Pulai batingkek naiak, maninggakan rueh jo buku
Manusia batingkek turun maningga adat jo pusako
Mati gajah tingga gadiangnyo. mati harimau tingga balang
Mamaek manuju barih, tantang bana lubang ka tambuak
Malantiang manuju tangkai. tantang bana buah ka rareh
Manabang manuju pangka, tantang bana rueh ka rabah


Tantang barih makanan paek.
Tantang ukua makanan kabuang.
Tantang sakik lakek ubek.
Tantang aia lapeh tubo.
Tantang kapua-kapua lakek parmato.


Sasuai mangko takanak.
Saukua mangko manjadi.


          Kato Mufakat  adalah semua ketentua dan kesepakatan yang diambil dari hasil musyawarah; Kato Mufakat adalah buah atau hasil dari sebuah proses musyawarah. Kato Mufakat mencerminkan bahwa adat Minangkabau adalah suatu yang dinamis (tidak statis) dan sangat demokratis (tidak otoriter). Semua ketentuan dan keputusan adat harus melalui proses musyawarah untuk menghasilkan mufakat. Bila sebuah proses musyawarah (proses demokrasi) telah melahirkan kesepakatan (Kato Mufakat), maka semua masyarakat Minangkabau harus tunduk dan terikat dengan kesepakatan tersebut—Kok lah dampek kato sabuah, nan bulek pantang basuduik, nan pipiah pantang basandiang;  Tapauik makan lantak, takuruang makanan kunci. Sehingga dalam proses demokrasi Minangkabau, tidak dikenal mekanisme pemilihan suara (voting) untuk menentukan suara terbanyak. Kato Mufakat diambil dari sebuah musyawarah dengan mempertimbangkan semua kepentingan, semua aspek, dan semua rujukan khususnya Kato Pusako, sehingga wajib dipatuhi oleh semua masyarakat Minangkabau—Kato  Mufakat dipatuahi. Berikut ini adalah beberapa petatah petitih terkait dengan kato mufakat.

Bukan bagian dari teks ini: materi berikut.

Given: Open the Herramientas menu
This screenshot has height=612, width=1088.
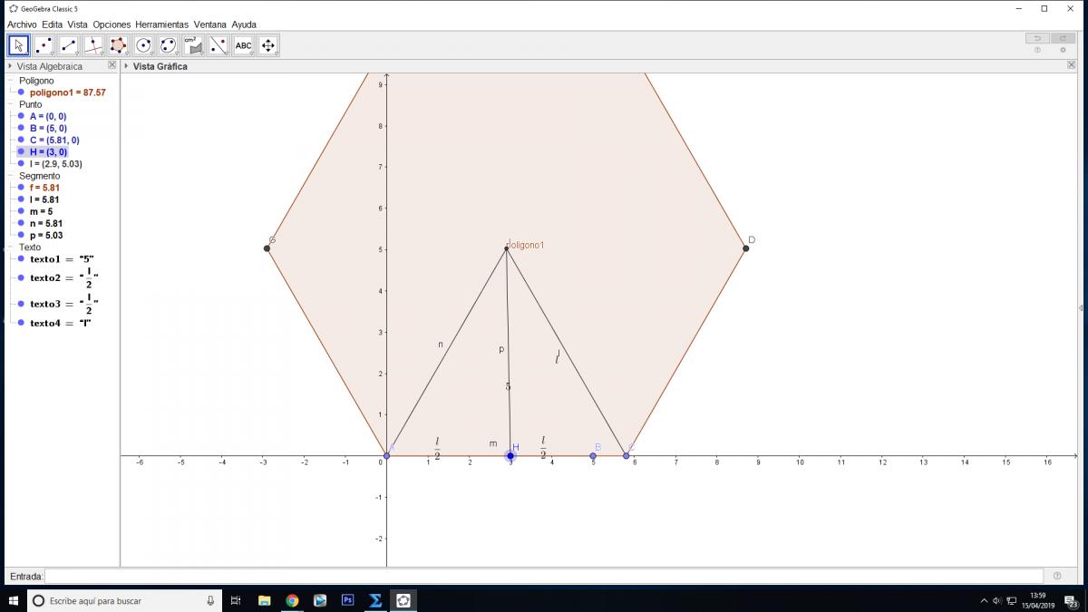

Kato surang dibulati, kato basamo dipaiyokan.
Duduak   surang   ba sampik-sampik, duduak basamo ba lapang-lapang. Baiyo-iyo jo adiak, ba tido-tido jo kakak.


Dibulekkan aia ka  pambuluah, dibulekkan kato ka mufakat.
Bulek baru digolekkan, pipih baru dilayangkan.
Bulek indak basuduik, pipih indak basandiang.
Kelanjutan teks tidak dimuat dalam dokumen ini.